Copy the items verbatim, starting at the line that contains "You are a GUI" and ending after the line that contains "[x=123, y=22]".
--- Start ---
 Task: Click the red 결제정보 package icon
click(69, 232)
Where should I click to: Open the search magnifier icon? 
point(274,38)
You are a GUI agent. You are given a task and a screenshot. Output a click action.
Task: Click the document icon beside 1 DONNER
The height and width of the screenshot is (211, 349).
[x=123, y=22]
--- End ---
--- Start ---
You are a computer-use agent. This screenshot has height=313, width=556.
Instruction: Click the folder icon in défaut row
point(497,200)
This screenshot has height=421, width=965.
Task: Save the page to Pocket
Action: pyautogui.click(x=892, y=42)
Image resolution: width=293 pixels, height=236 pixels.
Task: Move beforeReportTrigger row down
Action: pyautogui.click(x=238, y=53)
--- End ---
**Response for this exercise**
You are a GUI agent. You are given a task and a screenshot. Output a click action.
Task: Click the document icon beside 1 DONNER
The height and width of the screenshot is (211, 349).
[x=123, y=22]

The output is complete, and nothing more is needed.